**Texto selecionado**:
^^^^

Um psiquiatra conversa com ela e usa técnicas de hipnose para quebrar barreiras do trauma. Em poucos minutos, ela revela as informações e em outro ponto da sala um retrato falado do criminoso ganha formas. Embora pareça cena de ficção, o método do hipnotismo é a próxima aposta da Polícia Civil de São Paulo na investigação de crimes graves.
O Departamento de Homicídios e de Proteção à Pessoa (DHPP) pretende criar o primeiro setor de hipnose forense do Estado, em sua sede, no centro da capital paulista. O objetivo é extrair informações do subconsciente das pessoas hipnotizadas, para que relembrem informações que consideram esquecidas. O mesmo modelo existiu com sucesso, por mais de dez anos, na Secretaria de Segurança do Paraná, mas acabou suspenso por falta de especialistas.
A proposta surgiu na polícia paulista no fim do ano passado e já foram realizadas duas reuniões com médicos do Instituto de Psiquiatria do Hospital das Clínicas (HC) para formalizar um convênio. Enquanto isso, começaram os planos para mudanças na estrutura física do prédio do DHPP. Uma sala específica para o setor de arte forense (onde se elaboram retratos falados) está sendo criada com aspectos de consultório médico: ambiente com isolamento acústico, sofá confortável e antessala para parentes de testemunhas.

^^^^

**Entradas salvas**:
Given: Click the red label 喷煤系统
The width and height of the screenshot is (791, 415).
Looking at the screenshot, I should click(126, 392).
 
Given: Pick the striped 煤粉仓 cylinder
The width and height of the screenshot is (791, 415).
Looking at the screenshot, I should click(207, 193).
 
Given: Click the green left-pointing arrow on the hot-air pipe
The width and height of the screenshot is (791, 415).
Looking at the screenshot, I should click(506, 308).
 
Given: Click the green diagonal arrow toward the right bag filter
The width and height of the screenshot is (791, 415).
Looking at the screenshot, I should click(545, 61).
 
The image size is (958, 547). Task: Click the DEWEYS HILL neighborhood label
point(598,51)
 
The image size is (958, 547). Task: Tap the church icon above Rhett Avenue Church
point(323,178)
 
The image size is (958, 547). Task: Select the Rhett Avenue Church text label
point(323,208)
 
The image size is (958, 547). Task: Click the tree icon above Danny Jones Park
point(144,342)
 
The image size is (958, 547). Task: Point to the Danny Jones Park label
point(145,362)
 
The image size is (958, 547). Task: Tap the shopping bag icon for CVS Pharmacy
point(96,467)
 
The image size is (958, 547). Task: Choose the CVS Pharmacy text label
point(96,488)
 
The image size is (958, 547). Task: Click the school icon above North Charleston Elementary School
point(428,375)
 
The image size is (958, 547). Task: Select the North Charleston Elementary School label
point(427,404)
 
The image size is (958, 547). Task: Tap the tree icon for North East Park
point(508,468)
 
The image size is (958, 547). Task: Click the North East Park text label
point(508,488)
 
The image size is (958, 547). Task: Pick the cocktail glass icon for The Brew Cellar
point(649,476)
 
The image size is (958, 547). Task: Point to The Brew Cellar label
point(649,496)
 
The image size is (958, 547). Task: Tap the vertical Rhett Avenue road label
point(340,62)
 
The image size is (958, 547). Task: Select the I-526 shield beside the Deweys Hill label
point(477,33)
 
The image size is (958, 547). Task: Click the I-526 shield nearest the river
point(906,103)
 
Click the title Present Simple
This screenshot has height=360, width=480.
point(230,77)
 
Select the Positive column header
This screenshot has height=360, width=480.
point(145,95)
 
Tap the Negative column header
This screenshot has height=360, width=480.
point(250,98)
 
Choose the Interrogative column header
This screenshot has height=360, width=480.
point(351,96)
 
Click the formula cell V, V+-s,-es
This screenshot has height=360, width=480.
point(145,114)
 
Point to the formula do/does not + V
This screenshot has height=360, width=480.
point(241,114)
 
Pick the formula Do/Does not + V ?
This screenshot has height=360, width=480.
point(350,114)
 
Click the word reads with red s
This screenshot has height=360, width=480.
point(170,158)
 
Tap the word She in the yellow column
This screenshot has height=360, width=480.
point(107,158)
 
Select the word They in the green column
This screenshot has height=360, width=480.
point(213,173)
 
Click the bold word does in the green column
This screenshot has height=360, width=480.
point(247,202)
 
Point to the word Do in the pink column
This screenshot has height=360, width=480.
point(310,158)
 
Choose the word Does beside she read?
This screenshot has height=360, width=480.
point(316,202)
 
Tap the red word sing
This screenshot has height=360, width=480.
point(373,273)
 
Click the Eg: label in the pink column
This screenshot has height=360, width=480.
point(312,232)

^^^^

**O que fazer**:
• A. Segundo o texto sobre hipnose forense, por que o modelo usado na Secretaria de Segurança do Paraná foi suspenso?
• B. Dê seguimento ao texto sobre o setor de hipnose forense da Polícia Civil de São Paulo, começando logo após a última frase.

**Respostas do exercício**:
• A. Por falta de especialistas.

• B.
Esse setor vai ser inicialmente utilizado pela arte forense e é ali que o DHPP pretende realizar as sessões de hipnose. "A princípio, a orientação para toda a polícia de São Paulo é aperfeiçoar os retratos falados, ferramentas importantes nas investigações", diz o diretor do DHPP, Marco Antônio Desgualdo. "Mas também vamos trabalhar com técnicas para despertar o que testemunhas têm na memória, como foi feito no Paraná. Negociamos um convênio e depois vamos submeter à Delegacia Geral."
Detalhes.
Com a ansiedade neutralizada - no chamado "estado alterado de consciência", ou "transe hipnótico" -, vítimas e testemunhas poderão relembrar detalhes que ajudem a elucidar os crimes. A vítima vai lembrar, por exemplo, da roupa que o criminoso usava, ou de marcas em seu rosto. Também recordará detalhes do local do crime. No Paraná, uma pessoa hipnotizada lembrou do emblema de empresa em um caminhão e, a partir dali, encontrou-se o motorista que testemunhou um caso de atropelamento. O criminoso foi encontrado.
A técnica é vista com entusiasmo no DHPP. "Tem tudo para dar certo. Amplia o leque de ferramentas que a polícia tem para elucidar crimes", disse a delegada Fabiana Sarmento, coordenadora do setor de Inteligência do DHPP, que encabeça as negociações do convênio. "Será um setor (o de hipnose) aberto para toda a polícia, útil para ajudar vítimas de crimes graves, que chegam bloqueadas e poderão relaxar e passar mais informações", disse Sidney Barbosa, coordenador de arte forense do DHPP.
A exemplo do Paraná, porém, a hipnose em investigações deve sofrer críticas em São Paulo.
A validade desses depoimentos é questionada. "Ao depor, a pessoa deve estar livre e consciente, como prevê a lei. Qualquer depoimento tomado com alguém hipnotizado será visto como prova ilegal", disse o advogado criminalista Carlos Kauffmann, conselheiro da Ordem dos Advogados do Brasil, seção São Paulo (OAB-SP). "A defesa questionará a autenticidade do inquérito."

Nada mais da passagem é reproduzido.